- Born: 1964 (age 61–62) San Diego, United States
- Education: BS Marquette University, MS Rensselaer Polytechnic Institute, Ph.D. University of Colorado
- Known for: Intelligent systems, text analytics, variable data printing, biomedical engineering
- Scientific career
- Workplaces: Colorado State University
- Website: https://www.engr.colostate.edu/se/steve-simske/

= Steve Simske =

American engineer and scientist

Steve Simske (born 1964 in San Diego, United States), also known as Steven J. Simske, is an American engineer and scientist specialized in biomedical engineering, cybersecurity, anti-counterfeiting, Variable data printing, imaging, and robotics. He is a full professor of systems engineering at the Walter Scott Jr. School of Engineering of Colorado State University.

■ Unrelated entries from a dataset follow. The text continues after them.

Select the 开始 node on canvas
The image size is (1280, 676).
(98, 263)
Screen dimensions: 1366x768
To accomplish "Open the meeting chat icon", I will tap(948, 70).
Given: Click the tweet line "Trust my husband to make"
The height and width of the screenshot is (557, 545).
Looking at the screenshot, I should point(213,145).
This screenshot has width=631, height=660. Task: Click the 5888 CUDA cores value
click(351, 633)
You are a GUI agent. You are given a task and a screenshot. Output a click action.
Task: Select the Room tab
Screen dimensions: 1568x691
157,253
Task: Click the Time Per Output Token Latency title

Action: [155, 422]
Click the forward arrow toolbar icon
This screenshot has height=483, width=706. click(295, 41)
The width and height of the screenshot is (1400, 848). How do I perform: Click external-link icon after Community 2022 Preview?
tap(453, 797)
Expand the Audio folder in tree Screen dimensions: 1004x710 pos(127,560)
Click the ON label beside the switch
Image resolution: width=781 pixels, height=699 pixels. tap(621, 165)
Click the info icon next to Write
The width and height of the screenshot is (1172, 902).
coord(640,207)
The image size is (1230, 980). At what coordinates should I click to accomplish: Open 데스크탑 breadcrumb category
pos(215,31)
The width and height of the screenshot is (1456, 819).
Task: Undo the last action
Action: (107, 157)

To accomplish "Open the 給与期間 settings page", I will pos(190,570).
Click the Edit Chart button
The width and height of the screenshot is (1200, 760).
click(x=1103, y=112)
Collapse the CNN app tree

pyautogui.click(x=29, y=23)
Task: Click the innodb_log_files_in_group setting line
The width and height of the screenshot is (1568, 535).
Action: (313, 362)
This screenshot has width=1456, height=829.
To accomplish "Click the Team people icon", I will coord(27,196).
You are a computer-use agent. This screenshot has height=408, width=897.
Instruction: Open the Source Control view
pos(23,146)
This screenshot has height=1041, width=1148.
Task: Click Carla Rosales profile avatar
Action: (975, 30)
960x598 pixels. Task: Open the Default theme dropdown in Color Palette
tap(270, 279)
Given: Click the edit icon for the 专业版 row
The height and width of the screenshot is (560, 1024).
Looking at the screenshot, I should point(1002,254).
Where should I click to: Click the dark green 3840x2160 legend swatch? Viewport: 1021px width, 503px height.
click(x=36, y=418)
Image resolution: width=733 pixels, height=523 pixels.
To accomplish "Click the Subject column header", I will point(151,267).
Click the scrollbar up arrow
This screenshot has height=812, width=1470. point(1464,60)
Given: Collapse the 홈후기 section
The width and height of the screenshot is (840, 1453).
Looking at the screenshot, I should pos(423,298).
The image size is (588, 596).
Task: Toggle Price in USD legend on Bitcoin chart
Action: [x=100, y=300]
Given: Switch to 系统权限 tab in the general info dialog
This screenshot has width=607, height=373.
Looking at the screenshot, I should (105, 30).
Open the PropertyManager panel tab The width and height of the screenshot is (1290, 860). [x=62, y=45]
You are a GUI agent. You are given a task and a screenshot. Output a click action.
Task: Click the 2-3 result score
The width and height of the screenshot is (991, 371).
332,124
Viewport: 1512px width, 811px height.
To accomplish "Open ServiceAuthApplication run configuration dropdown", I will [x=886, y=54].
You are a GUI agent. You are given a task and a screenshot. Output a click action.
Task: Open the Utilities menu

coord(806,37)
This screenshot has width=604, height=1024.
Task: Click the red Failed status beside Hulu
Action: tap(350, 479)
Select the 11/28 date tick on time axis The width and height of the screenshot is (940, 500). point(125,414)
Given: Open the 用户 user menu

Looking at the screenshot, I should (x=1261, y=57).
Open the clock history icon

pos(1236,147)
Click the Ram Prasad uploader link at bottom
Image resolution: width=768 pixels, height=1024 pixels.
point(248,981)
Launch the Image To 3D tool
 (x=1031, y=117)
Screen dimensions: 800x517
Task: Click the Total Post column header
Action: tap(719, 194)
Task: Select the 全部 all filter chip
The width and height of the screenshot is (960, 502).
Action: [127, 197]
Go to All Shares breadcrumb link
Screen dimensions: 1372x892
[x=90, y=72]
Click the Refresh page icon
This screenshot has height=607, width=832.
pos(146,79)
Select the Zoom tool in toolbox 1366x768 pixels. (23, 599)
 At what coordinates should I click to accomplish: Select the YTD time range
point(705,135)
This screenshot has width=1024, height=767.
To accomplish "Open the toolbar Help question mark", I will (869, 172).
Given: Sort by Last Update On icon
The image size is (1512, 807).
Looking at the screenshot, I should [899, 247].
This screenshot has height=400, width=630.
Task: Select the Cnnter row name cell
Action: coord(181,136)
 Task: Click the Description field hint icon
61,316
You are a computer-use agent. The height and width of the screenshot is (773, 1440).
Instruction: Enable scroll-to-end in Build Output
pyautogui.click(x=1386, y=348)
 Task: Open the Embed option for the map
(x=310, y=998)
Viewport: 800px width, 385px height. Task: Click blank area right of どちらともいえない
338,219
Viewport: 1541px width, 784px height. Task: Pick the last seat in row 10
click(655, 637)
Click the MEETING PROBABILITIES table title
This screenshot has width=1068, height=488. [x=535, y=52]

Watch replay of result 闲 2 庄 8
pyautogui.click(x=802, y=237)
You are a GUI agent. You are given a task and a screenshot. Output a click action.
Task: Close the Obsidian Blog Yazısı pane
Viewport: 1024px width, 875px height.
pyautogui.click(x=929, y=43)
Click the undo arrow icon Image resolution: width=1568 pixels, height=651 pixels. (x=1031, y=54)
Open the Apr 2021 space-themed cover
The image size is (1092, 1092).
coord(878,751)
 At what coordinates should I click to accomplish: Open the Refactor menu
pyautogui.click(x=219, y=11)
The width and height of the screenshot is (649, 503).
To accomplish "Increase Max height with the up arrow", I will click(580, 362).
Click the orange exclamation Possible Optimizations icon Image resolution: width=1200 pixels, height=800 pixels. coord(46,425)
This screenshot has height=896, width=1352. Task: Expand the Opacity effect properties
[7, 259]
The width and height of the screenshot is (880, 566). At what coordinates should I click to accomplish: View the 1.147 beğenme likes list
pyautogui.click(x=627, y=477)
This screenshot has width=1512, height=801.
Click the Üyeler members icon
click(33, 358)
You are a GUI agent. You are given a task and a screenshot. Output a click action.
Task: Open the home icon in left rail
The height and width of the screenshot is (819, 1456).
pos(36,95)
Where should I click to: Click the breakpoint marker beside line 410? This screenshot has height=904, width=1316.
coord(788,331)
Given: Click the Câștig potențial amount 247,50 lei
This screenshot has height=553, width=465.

== Education and career ==
Simske received a B.S. in. Bioengineering and Biomedical Engineering from Marquette University in 1986, and a M.S. also in bioengineering from Rensselaer Polytechnic Institute in 1987. He then received in 1990 a Ph.D. in Electrical Engineering from the University of Colorado in Boulder. This was followed by two post docs from the same university, one in electrical and computer engineering in 1991 and one in aerospace engineering in 1993.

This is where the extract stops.